--- WORK REQUEST ---
Excerpt from the entries below: please repeat exactly the lines from the one containing "The width and" through the last one, both ends included, with no pictures.

--- AVAILABLE DATA ---
______________________________

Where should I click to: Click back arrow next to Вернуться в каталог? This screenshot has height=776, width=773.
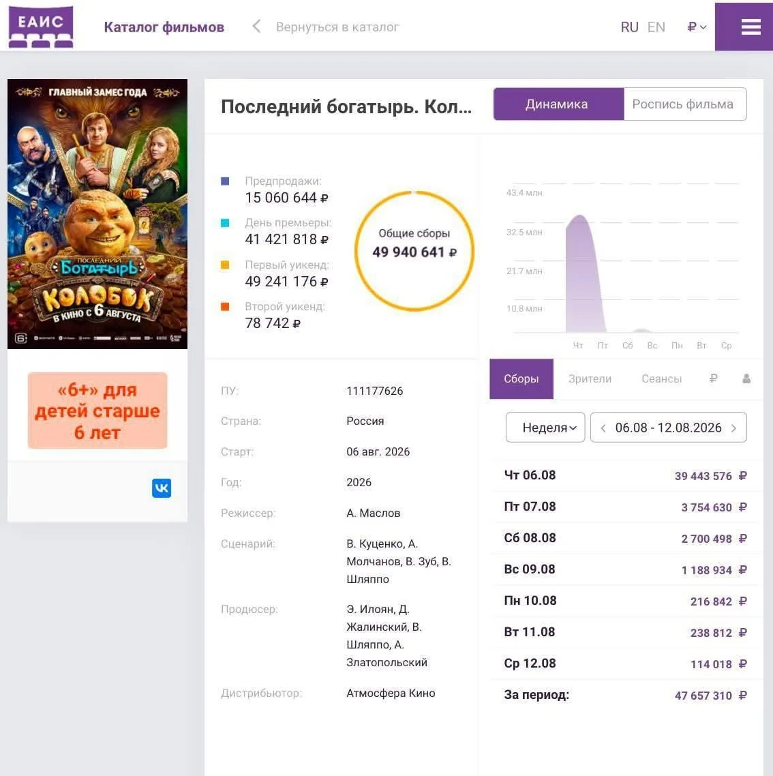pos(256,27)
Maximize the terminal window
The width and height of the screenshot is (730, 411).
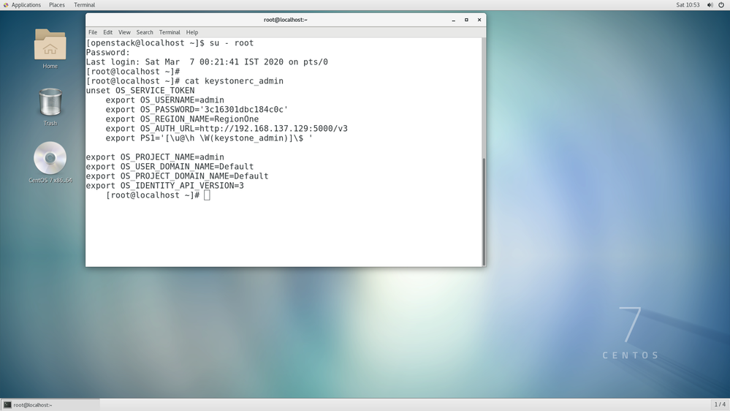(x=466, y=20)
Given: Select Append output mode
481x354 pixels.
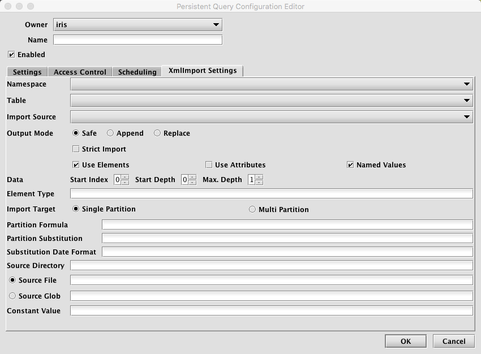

______________________________

--- ANSWER AREA ---
The width and height of the screenshot is (730, 411).
(x=466, y=20)
Given: Select Append output mode
481x354 pixels.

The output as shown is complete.